Il y a lieu de féliciter Biram Ould Dah Ould Abeidi pour le prix qu’il
vient de recevoir. C’est la première grande distinction que reçoit un
compatriote.
Quoi qu’on dise ou qu’on pense de l’homme, de la cause qu’il
défend, de la méthode choisie pour déranger l’ordre établi et finalement de la
justesse du choix, il y a une vérité qui est là : même s’il n’est pas le
premier à militer, même s’il est l’objet de multiples controverses dans son
pays, Birame Ould Abdeidi a pu, en quelques années, devenir le symbole de la
lutte contre l’esclavage. A l’extérieur et à l’intérieur. Le prix vient
couronner cette stature de «combattant libérateur».
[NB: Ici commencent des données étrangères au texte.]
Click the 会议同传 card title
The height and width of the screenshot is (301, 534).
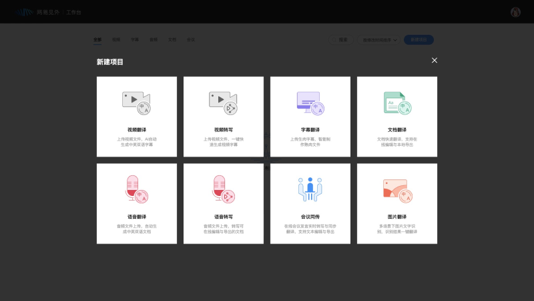pos(310,217)
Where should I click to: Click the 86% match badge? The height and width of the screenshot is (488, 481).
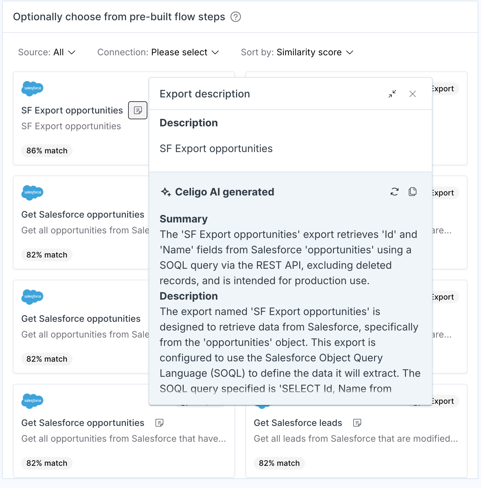[x=47, y=150]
A ses détracteurs, je vais dédier cette histoire : on raconte
que quelque tribu maraboutique du Sud mauritanien fut terrorisée par les
apparitions intempestives d’un lion. Même si le lion n’avait pas encore commis
de dégâts, tous convinrent de faire appel au premier guerrier de passage pour
lui demander de le tuer.
Un guerrier de deuxième catégorie se présenta un jour. La Jemaa
tribale lui proposa quelques chamelles et vaches de traite, deux bonnes
montures et quelques tissus fraichement arrivés de Ndar, le tout contre la chasse
au lion qui menace. Très fier d’avoir été sollicité et de venir ainsi au
secours d’une tribu maraboutique, notre homme accepta. On lui indiqua la mare
où le lion s’abreuvait chaque jour en milieu de journée. Il y alla pour s’installer
en haut de l’arbre le plus imposant. Peu de temps après, le lion se présenta,
but un coup et se dirigea vers l’arbre. Mais la peur prit notre homme qui, à
force de tremblements, laissa tomber son fusil. Au moment où le fauve tournait
sa tête vers le haut après avoir senti la présence. La bandoulière s’accrocha
au cou du lion qui, pris de panique, disparut rapidement emportant avec lui le
fusil. Notre héros revint bien après au campement et quand on lui demanda s’il
avait tué le lion, il répondit : «le problème c’est qu’il est
maintenant armé».
A ceux qui ont toujours cru pouvoir «écraser» par la méthode
forte Birame Ould Dah Ould Abdeidi, il faut dire peut-être qu’il est désormais
paré d’un prix international qui l’auréole pour le distinguer de ses autres
compatriotes.
Aux amis, sympathisants et compagnons de Birame Ould Abdeidi, il va
falloir poser la question de savoir comment ce prix peut être celui d’une cause
à travers un homme. Comment le capitaliser pour faire avancer le combat
anti-esclavagiste en Mauritanie ? Comment en faire une étape de la lutte
et non son couronnement ?
L’urgence étant de «normaliser» les méthodes de lutte contre
l’esclavage pour y faire adhérer le maximum de Mauritaniens qui sont souvent
victimes de mauvaises interprétations. Amener nos compatriotes à concevoir
cette distinction, non pas comme une mise au ban ou une stigmatisation, mais
comme une prime à la volonté de faire changer les choses. C’est l’enjeu de l’après-prix.